# TEXT FOR ANALYSIS
=== Section Start ===

In the most dramatic attacks Sunday, warplanes struck dozens of smuggling tunnels under the Gaza-Egypt border, cutting off a lifeline that had supplied Hamas with weapons and Gaza with commercial goods. The influx of goods helped Hamas defy an 18-month blockade of Gaza by Israel and Egypt and was key to propping up its rule.

Gaza's nine hospitals were overwhelmed. Hassanain, who keeps a record for the Gaza Health Ministry, said more than 1,400 were wounded over two days of fighting and casualties were now being taken to private clinics and even homes.

Abdel Hafez, a 55-year-old history teacher, waited outside a Gaza City bakery to buy bread, one of the few people visible outdoors. He said he was not a Hamas supporter but believed the strikes would only increase support for the group.

"Each strike, each drop of blood are giving Hamas more fuel to continue," he said.

=== Section End ===

Recorded data:

=== Section Start ===

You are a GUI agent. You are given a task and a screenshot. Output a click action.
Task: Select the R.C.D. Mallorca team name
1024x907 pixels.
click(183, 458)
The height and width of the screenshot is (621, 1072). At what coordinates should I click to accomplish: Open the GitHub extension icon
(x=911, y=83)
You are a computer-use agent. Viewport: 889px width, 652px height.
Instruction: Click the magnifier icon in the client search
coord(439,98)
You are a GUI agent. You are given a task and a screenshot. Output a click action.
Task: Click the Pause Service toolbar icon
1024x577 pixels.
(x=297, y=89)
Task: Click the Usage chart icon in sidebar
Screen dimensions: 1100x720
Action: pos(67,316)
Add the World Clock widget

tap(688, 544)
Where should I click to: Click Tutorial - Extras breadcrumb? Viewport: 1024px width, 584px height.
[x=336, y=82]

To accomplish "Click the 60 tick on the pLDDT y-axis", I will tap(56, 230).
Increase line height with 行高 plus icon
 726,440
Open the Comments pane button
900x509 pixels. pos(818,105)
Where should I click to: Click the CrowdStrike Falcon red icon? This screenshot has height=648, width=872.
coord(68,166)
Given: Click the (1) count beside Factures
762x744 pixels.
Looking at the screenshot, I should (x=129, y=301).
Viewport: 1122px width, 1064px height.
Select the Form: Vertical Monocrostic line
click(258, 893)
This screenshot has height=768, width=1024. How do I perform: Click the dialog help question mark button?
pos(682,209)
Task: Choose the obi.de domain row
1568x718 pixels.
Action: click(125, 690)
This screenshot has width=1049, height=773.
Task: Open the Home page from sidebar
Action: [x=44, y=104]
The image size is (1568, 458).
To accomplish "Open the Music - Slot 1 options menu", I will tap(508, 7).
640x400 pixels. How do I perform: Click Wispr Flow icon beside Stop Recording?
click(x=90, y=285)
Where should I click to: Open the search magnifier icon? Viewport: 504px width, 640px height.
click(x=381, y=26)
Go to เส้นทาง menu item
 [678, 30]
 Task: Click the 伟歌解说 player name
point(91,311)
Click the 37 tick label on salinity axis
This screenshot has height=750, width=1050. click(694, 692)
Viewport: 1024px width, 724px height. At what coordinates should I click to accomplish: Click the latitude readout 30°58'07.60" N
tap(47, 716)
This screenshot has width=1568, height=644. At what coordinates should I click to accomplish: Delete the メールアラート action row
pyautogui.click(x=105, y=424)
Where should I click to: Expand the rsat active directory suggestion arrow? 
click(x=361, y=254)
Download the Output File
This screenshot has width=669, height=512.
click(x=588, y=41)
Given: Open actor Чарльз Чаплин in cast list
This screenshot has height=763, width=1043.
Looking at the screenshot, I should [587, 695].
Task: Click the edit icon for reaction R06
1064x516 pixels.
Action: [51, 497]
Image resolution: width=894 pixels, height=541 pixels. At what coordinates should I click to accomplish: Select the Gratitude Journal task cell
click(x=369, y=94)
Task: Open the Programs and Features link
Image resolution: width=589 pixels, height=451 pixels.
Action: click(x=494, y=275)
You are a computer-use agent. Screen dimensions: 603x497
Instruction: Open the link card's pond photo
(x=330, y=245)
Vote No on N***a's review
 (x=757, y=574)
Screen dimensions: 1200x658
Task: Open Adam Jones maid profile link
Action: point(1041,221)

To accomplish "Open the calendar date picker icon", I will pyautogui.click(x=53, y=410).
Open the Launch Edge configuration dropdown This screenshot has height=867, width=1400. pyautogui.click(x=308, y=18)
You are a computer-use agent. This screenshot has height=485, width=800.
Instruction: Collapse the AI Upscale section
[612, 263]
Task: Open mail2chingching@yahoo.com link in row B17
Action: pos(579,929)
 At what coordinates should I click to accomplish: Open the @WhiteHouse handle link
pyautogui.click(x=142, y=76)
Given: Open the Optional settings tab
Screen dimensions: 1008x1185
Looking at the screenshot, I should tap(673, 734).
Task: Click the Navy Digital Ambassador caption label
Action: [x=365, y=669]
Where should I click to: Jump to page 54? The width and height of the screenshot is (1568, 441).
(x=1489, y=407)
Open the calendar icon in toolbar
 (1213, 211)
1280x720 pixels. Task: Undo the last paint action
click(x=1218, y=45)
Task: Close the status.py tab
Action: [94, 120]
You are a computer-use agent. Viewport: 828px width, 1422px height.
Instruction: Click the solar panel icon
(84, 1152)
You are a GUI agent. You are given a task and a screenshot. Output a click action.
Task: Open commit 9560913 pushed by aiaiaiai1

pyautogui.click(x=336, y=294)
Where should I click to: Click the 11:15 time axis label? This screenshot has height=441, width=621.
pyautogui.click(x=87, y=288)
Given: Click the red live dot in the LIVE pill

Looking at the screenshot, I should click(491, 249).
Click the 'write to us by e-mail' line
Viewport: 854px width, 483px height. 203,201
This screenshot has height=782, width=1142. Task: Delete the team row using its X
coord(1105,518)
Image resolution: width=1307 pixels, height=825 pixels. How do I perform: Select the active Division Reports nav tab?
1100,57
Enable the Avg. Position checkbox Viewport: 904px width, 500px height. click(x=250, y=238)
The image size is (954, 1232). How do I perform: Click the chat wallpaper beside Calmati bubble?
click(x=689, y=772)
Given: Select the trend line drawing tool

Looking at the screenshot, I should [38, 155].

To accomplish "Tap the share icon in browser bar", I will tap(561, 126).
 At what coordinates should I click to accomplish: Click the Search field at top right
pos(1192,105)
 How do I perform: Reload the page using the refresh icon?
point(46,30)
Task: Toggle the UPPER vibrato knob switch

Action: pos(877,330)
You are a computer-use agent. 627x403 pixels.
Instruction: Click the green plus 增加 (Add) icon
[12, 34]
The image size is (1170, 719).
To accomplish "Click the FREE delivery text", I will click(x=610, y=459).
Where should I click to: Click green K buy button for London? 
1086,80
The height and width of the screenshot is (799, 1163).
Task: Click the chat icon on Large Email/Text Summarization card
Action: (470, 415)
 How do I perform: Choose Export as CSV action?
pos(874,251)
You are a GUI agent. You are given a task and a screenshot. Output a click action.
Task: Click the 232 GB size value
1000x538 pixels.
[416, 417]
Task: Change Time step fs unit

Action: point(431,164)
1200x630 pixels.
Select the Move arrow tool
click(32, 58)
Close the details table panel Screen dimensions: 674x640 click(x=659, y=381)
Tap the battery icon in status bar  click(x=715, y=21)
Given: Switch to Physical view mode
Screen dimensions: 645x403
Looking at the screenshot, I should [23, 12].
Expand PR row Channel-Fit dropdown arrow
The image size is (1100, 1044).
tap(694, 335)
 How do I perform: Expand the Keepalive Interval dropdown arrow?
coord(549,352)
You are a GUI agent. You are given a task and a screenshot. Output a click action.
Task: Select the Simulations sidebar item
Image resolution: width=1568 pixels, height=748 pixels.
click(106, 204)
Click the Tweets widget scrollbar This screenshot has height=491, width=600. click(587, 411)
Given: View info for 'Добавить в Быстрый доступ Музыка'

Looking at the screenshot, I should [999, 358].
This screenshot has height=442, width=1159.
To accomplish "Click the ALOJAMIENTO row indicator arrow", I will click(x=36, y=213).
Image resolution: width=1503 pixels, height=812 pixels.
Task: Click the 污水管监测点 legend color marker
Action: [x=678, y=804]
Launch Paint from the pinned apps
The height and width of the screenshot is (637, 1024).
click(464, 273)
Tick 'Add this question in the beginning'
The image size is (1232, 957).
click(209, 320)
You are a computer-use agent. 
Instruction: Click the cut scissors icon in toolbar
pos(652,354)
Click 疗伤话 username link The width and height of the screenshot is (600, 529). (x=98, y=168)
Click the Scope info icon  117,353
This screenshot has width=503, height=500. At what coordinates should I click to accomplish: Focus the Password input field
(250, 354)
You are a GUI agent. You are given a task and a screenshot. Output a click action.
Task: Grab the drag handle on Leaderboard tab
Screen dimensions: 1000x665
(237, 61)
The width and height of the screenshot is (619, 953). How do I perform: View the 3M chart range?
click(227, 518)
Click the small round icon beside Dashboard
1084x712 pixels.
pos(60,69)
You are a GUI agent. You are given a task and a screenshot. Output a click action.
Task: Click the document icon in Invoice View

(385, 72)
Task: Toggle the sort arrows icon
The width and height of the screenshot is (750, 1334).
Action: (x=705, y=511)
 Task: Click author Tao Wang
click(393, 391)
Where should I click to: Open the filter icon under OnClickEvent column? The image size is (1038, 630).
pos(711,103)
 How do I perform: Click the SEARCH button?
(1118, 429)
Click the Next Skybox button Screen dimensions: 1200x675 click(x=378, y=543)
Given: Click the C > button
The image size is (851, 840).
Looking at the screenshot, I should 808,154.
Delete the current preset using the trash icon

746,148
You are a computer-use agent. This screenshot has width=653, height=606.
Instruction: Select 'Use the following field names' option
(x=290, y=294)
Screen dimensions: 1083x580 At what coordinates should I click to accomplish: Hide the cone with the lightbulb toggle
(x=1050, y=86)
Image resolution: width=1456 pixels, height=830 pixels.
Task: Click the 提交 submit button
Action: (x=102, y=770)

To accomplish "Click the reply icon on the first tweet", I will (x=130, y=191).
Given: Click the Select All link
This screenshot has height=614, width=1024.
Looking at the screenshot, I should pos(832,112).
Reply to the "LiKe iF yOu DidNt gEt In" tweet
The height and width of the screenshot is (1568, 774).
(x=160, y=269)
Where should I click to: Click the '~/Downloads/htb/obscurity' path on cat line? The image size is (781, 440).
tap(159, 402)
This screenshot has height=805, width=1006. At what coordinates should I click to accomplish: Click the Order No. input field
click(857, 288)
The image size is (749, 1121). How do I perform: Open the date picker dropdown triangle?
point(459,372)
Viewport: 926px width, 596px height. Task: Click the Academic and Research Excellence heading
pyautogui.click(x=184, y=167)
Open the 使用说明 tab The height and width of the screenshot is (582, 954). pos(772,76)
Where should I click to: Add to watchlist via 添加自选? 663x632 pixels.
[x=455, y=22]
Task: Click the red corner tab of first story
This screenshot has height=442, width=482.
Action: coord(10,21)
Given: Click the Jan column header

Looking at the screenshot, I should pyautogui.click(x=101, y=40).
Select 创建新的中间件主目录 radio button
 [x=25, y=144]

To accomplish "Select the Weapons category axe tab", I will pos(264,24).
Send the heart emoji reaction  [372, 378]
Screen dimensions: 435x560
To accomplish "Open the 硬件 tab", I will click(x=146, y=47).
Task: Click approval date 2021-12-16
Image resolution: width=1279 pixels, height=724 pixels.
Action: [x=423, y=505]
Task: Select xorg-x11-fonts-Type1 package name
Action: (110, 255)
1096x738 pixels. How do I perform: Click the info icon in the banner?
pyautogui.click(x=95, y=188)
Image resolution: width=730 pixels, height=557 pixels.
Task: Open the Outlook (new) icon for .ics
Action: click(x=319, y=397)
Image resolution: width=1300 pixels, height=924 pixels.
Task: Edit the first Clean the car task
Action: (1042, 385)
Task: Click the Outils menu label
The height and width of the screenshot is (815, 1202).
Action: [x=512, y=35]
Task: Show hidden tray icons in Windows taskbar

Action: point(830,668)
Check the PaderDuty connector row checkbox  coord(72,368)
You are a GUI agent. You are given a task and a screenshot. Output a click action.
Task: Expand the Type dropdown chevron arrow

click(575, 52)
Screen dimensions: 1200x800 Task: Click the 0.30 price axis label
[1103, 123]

=== Section End ===

Extend the news report on the airstrikes in Gaza, picking up after its final quoted line.

In Jerusalem, Israel's Cabinet approved a call-up of 6,500 reserve soldiers Sunday in apparent preparation for a ground offensive. The final decision to call up more reserves has yet to be made by the defense minister, Ehud Barak, and the Cabinet decision could be a pressure tactic.

Israel has doubled the number of troops on the Gaza border since Saturday and deployed an artillery battery. Several hundred reservists have already been summoned to join their units but no full combat formations have been mobilized so far.

Military experts said Israel would need at least 10,000 soldiers for a full-scale invasion.